### QUOTED TEXT
::::

In a cease-and-desist order to Prosper.com on Nov. 24, 2008, the SEC labeled the loan notes that Prosper issued to investors as securities and said the company violated sections of the Securities Act between January 2006 and mid-October 2008, by selling securities without an effective registration statement or valid exemption from registration. The order cited the definition of a security under two Supreme Court cases as the basis of its judgment that Prosper's notes qualify as securities.
That judgment could potentially sink Prosper, ultimately costing it up to $10 million, Jim Bruene, editor and founder of Netbanker.com, an online banking resource site, wrote in an open letter to the SEC posted on his Web site. The ruling also exposes Prosper to potential class-action suits from investors who may try to recoup losses on loans by arguing the platform was selling unregistered securities, he said.

::::

### RECORD SET
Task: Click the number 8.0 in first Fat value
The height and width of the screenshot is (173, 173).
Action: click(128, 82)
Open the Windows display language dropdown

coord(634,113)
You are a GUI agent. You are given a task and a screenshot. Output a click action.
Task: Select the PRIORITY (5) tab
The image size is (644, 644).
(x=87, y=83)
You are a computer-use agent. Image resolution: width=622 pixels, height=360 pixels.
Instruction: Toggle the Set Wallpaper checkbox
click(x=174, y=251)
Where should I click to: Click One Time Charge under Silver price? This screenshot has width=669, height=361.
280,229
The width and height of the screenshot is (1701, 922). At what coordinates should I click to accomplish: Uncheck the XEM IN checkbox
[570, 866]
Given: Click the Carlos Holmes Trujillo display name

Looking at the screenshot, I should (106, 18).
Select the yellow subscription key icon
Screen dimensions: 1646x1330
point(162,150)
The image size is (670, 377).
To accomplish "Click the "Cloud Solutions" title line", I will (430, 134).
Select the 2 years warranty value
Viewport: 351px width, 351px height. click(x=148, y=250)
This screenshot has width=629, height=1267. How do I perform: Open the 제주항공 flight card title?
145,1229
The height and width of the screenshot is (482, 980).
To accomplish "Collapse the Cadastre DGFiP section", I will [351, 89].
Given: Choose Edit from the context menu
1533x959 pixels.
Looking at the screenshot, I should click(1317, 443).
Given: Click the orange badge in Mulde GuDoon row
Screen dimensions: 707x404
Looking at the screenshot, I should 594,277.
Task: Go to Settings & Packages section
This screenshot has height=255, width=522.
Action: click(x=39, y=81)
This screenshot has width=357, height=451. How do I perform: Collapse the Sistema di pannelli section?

::::

### STATED TASK 1
Could you return everything in the passage on the SEC's Prosper order from "That judgment could" down to "securities, he said.", copied word for word?
### STATED TASK 2
How would the passage on the SEC's Prosper order go on? Supply the next part, starting after its final sentence.

### EXERCISE RESPONSE 1
That judgment could potentially sink Prosper, ultimately costing it up to $10 million, Jim Bruene, editor and founder of Netbanker.com, an online banking resource site, wrote in an open letter to the SEC posted on his Web site. The ruling also exposes Prosper to potential class-action suits from investors who may try to recoup losses on loans by arguing the platform was selling unregistered securities, he said.

### EXERCISE RESPONSE 2
Prosper, the leader in the peer-to-peer lending business with about 80% of total loan volume in 2008, stopped accepting new loan applications in mid-October, pending the SEC's review of its registration paperwork. Another P2P lender, Loania, is also registering with the SEC, while British import Zopa, an industry pioneer, retreated from the U.S. market very soon after entering it, probably to avoid onerous regulations and the resulting added expenses.
That leaves Lending Club and startup Pertuity Direct as the only social lending networks still operating. Lending Club was shuttered for six months last year while it awaited the SEC's approval of its registration. It emerged in November with tougher qualifications for investors: minimum household income of $70,000 a year and net worth of at least $70,000, excluding a person's primary residence. Pertuity's hybrid structure, where lenders don't choose individual loans to invest in but are automatically invested in the entire loan portfolio through a mutual fund, the National Retail Fund, already subjects it to SEC oversight.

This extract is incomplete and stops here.